* **Texto do exercício**
____
764 mulheres denunciam violência dos Maridos
A alta frequência de casos de estupro e espancamento não dá a elas, em Mato Grosso, a certeza de que, se denunciarem a violência, terão o devido acolhimento. Embora essa discussão não seja inédita, vítimas da força masculina ainda contam com poucos e incipientes serviços e eles estão concentrados quase que apenas na Capital.
A única exceção é a Delegacia Especializada da Mulher, já que há outras duas similares em Rondonópolis (198 km de Cuiabá) e Barra do Garças (494 km da Capital).
Atendimento hospitalar estruturado para este fim é exclusividade do Hospital Universitário Júlio Müller (HUJM). A assistente social Priscila Batistuta, responsável pelo serviço, explica que a tendência é ampliá-lo e que todos os hospitais de Cuiabá já estão obrigados a notificar casos, por força da lei 4830, de 18 de janeiro deste ano.
____
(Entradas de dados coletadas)
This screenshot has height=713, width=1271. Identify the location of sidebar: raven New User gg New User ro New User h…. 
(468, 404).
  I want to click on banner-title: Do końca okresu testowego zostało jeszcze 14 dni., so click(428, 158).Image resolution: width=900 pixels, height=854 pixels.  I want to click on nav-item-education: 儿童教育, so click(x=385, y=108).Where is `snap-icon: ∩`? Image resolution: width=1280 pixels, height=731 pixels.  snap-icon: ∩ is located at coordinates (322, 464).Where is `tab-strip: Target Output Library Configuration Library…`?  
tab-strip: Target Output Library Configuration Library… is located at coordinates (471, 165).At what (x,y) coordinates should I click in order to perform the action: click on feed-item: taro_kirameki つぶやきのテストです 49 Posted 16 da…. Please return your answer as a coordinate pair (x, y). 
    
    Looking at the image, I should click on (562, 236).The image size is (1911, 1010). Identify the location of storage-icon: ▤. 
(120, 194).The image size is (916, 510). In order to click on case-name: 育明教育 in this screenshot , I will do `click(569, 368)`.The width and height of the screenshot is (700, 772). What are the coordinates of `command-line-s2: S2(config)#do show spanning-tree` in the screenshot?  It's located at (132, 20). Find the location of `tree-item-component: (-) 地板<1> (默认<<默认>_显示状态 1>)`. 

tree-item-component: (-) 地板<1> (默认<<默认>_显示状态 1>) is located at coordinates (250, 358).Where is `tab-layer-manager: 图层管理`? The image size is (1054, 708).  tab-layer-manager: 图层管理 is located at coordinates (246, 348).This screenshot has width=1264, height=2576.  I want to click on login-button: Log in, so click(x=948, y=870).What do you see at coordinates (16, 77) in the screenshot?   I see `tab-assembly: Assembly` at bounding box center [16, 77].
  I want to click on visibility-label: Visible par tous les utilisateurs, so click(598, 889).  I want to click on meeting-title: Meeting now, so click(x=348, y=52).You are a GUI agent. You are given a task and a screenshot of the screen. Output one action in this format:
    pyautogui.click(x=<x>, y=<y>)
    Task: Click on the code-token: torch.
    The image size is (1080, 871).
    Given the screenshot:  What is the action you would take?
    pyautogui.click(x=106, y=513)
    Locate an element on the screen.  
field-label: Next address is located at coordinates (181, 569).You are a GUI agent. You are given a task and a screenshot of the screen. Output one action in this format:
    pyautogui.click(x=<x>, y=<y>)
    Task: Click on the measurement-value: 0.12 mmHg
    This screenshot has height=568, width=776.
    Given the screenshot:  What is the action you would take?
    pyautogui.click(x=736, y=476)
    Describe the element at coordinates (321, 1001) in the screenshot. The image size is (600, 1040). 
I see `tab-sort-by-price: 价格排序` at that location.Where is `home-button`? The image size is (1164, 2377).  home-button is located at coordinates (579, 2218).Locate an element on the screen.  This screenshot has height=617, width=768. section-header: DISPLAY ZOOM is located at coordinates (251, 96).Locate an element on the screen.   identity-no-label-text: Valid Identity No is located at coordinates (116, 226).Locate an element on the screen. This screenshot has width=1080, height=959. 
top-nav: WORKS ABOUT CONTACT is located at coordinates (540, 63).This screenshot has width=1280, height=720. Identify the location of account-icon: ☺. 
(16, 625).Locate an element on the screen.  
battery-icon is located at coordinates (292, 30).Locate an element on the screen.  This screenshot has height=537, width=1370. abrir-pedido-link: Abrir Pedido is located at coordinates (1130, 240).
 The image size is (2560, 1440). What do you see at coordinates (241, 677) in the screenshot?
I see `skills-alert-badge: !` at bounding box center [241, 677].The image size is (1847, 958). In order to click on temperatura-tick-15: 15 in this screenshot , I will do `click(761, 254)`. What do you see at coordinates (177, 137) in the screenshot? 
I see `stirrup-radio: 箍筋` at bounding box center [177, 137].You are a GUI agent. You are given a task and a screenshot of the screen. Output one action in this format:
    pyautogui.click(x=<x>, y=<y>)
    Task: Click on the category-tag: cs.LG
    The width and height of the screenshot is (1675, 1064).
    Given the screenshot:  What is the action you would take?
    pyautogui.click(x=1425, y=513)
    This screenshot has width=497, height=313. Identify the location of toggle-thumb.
____
* **Tarefas a realizar**
- 1) Responda às perguntas abaixo com base no texto do exercício:
(a) Além da Capital, em quais cidades há delegacias similares à Delegacia Especializada da Mulher?
(b) Qual hospital tem atendimento estruturado para este fim com exclusividade?
(c) Que lei obriga todos os hospitais de Cuiabá a notificar casos?
- 2) As afirmações a seguir estão de acordo com o texto do exercício? Responda sim ou não a cada uma e cite as palavras do texto que decidem a resposta.
(a) Os serviços para vítimas da força masculina estão concentrados quase só na Capital.
(b) Barra do Garças fica a 198 km de Cuiabá.
(c) Priscila Batistuta, responsável pelo serviço, é assistente social.
- 3) Reproduza fielmente tudo o que vai de "Atendimento hospitalar estruturado" até "janeiro deste ano." no texto do exercício.

* **Soluções por tarefa**
- 1)
(a) Rondonópolis e Barra do Garças.
(b) O Hospital Universitário Júlio Müller (HUJM).
(c) A lei 4830, de 18 de janeiro deste ano.

- 2)
(a) Sim: "eles estão concentrados quase que apenas na Capital".
(b) Não: "Barra do Garças (494 km da Capital)".
(c) Sim: "A assistente social Priscila Batistuta, responsável pelo serviço".

- 3)
Atendimento hospitalar estruturado para este fim é exclusividade do Hospital Universitário Júlio Müller (HUJM). A assistente social Priscila Batistuta, responsável pelo serviço, explica que a tendência é ampliá-lo e que todos os hospitais de Cuiabá já estão obrigados a notificar casos, por força da lei 4830, de 18 de janeiro deste ano.